• **OBJECTIVE**: Print every one of the entries below verbatim, line by line, with nothing altered.

• **DATA FOR THE TASK**:
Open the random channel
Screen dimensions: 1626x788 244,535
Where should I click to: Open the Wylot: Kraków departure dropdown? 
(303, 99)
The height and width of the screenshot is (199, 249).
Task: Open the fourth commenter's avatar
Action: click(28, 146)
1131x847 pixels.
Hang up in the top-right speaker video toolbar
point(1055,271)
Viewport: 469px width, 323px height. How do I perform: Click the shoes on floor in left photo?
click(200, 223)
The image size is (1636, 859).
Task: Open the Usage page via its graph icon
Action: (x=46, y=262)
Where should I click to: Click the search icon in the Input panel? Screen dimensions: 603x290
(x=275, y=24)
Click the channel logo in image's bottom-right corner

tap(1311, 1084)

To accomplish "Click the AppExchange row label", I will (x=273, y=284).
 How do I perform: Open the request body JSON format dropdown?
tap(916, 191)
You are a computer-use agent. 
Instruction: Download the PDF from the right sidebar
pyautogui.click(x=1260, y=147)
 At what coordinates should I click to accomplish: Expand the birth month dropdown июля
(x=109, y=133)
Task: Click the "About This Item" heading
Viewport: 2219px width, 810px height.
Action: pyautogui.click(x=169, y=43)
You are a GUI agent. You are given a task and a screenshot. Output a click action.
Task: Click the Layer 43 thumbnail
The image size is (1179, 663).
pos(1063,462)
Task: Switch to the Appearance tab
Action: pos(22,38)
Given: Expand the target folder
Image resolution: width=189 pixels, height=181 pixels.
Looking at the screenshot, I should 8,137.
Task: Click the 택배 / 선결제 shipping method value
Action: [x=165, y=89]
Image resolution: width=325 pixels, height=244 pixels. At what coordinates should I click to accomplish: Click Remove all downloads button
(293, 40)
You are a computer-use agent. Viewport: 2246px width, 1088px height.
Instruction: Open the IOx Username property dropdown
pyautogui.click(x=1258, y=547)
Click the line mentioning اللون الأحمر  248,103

• **THE OUTPUT**:
Open the random channel
Screen dimensions: 1626x788 244,535
Where should I click to: Open the Wylot: Kraków departure dropdown? 
(303, 99)
The height and width of the screenshot is (199, 249).
Task: Open the fourth commenter's avatar
Action: click(28, 146)
1131x847 pixels.
Hang up in the top-right speaker video toolbar
point(1055,271)
Viewport: 469px width, 323px height. How do I perform: Click the shoes on floor in left photo?
click(200, 223)
The image size is (1636, 859).
Task: Open the Usage page via its graph icon
Action: (x=46, y=262)
Where should I click to: Click the search icon in the Input panel? Screen dimensions: 603x290
(x=275, y=24)
Click the channel logo in image's bottom-right corner

tap(1311, 1084)

To accomplish "Click the AppExchange row label", I will (x=273, y=284).
 How do I perform: Open the request body JSON format dropdown?
tap(916, 191)
You are a computer-use agent. 
Instruction: Download the PDF from the right sidebar
pyautogui.click(x=1260, y=147)
 At what coordinates should I click to accomplish: Expand the birth month dropdown июля
(x=109, y=133)
Task: Click the "About This Item" heading
Viewport: 2219px width, 810px height.
Action: pyautogui.click(x=169, y=43)
You are a GUI agent. You are given a task and a screenshot. Output a click action.
Task: Click the Layer 43 thumbnail
The image size is (1179, 663).
pos(1063,462)
Task: Switch to the Appearance tab
Action: pos(22,38)
Given: Expand the target folder
Image resolution: width=189 pixels, height=181 pixels.
Looking at the screenshot, I should 8,137.
Task: Click the 택배 / 선결제 shipping method value
Action: [x=165, y=89]
Image resolution: width=325 pixels, height=244 pixels. At what coordinates should I click to accomplish: Click Remove all downloads button
(293, 40)
You are a computer-use agent. Viewport: 2246px width, 1088px height.
Instruction: Open the IOx Username property dropdown
pyautogui.click(x=1258, y=547)
Click the line mentioning اللون الأحمر  248,103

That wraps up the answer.